Wiccan and Hocus are lovely,so cute6 toes-Marilyn Monroe had 6 toes and it didn't do her any harm


----------



## Schimmel (May 17, 2008)

They are both gorgeous cats  Do they get on well?


----------



## carol (Nov 2, 2007)

cute kitty


----------



## Selk67U2 (May 5, 2008)

*Ahhh, bless, they're lovely cats. I'd say that Hocus has broken mackeral stripes to be honest.  Wiccan looks very similar to my blue Norwegian Queen, lol*


----------



## Emstarz (May 20, 2008)

They are really lovely both of them - so very cute


----------



## Blue Paw Senior (May 27, 2008)

Gorgeous - both of them


----------



## wiccan (May 1, 2008)

thanx for all the lovely replys Wiccans parents where both just normal tabbies the mother was a long haired and father short haired and all the kittens were stunting 2 were very light ginger 2 torties with grey and wiccan and wotwoz both grey !!! wotwoz was born with both male and female parts lol !!! 
As for hocus i never met her parents but she is already massive and very cheeky but not a cuddle cat she has to come to you soooo unlike wiccan ! is this normal for males to be more cuddley ? or is it because shes the second cat so shes more attached to wiccan than me 
and they get on really well can always be found cuddled uptogether


----------



## Schimmel (May 17, 2008)

As a rule, males are generally more loving and cuddly than females. I prefer the females though because they have a mind of their own   

Love the pic of them curled up in the box together


----------



## trish1200 (Mar 24, 2008)

Gorgeous cats


----------



## Selk67U2 (May 5, 2008)

> is this normal for males to be more cuddley ?


*Yea, I tend to find the males are more cuddly*


----------



## wiccan (May 1, 2008)

oh good i woz beginning to tink it was just hocus !!! she is such a monkey that extra claw her thumbs on front feet mean she can climb so much better than wiccan could at her age ! and her fave game is taking all my clothes off the dryer and then they both sleep on them so they have to be washed again, on the fact that she isnt very cuddly do u think it would help if i spent one to one time with her every day away from the dogs and wiccan or she will gradually become more friendly her self ?


----------



## Selk67U2 (May 5, 2008)

> and her fave game is taking all my clothes off the dryer and then they both sleep on them so they have to be washed again,


*Hahahaha, mine do that too!*


----------



## may (Nov 2, 2007)

They are both beautiful


----------



## Guest (Jun 5, 2008)

lovely, whats it called when cats have an extra toe,theres a special word for it and i cant think what it is


----------



## wiccan (May 1, 2008)

polydactyl cats or Hemingway cats one of her brothers has 7 on each foot and some had normal feet lol


----------



## Guest (Jun 5, 2008)

they look like they have little mittens on dont they? cute


----------



## wiccan (May 1, 2008)

yeah that exactly what hocus's front feet look like lol the back ones just look normal but with extra toes no mittens thou ! 

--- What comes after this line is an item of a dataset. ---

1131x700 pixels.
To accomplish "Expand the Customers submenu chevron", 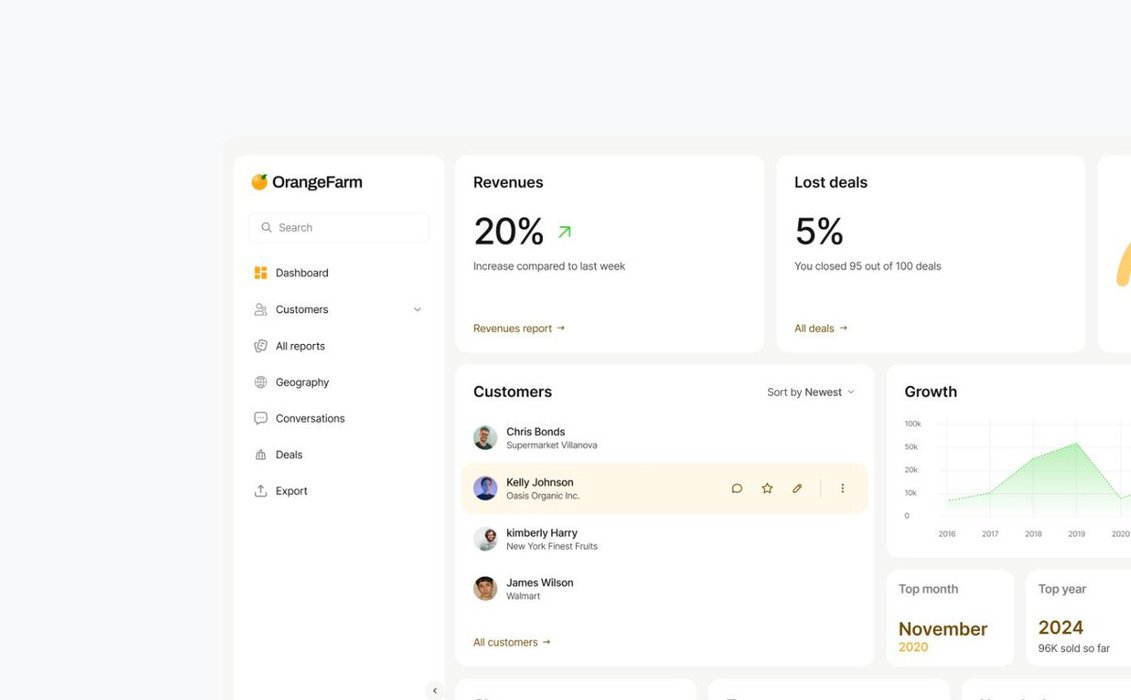I will 417,310.
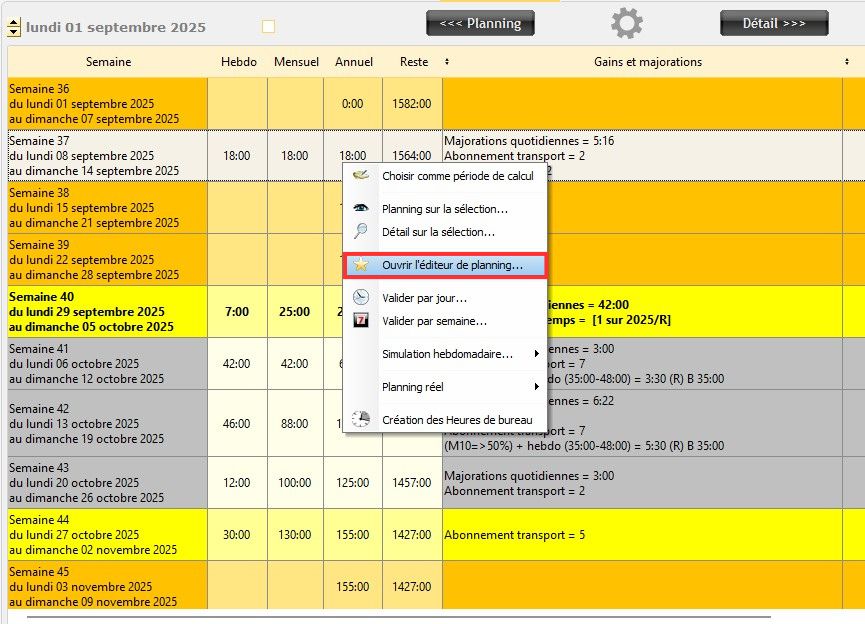Click the clock icon for Création des Heures de bureau
Image resolution: width=865 pixels, height=624 pixels.
(361, 420)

u can c her mittens in this pic luckly for me the dryer was empty


----------



## squeeby (Jun 2, 2008)

it's so sweet...


----------



## colliemerles (Nov 2, 2007)

great pictures lovely kitties,,,,,,,,,,,,,,,,,,,,,,,,,


----------



## Selk67U2 (May 5, 2008)

*Hahaha, whats she climbing on? lol*


----------



## wiccan (May 1, 2008)

the clothes dryer its her fave toy of all time and she can use it to get to more e
xciting tings like the sink and food and plates with tiny bits of food left on them !!!! did i mention she eats anything lol


----------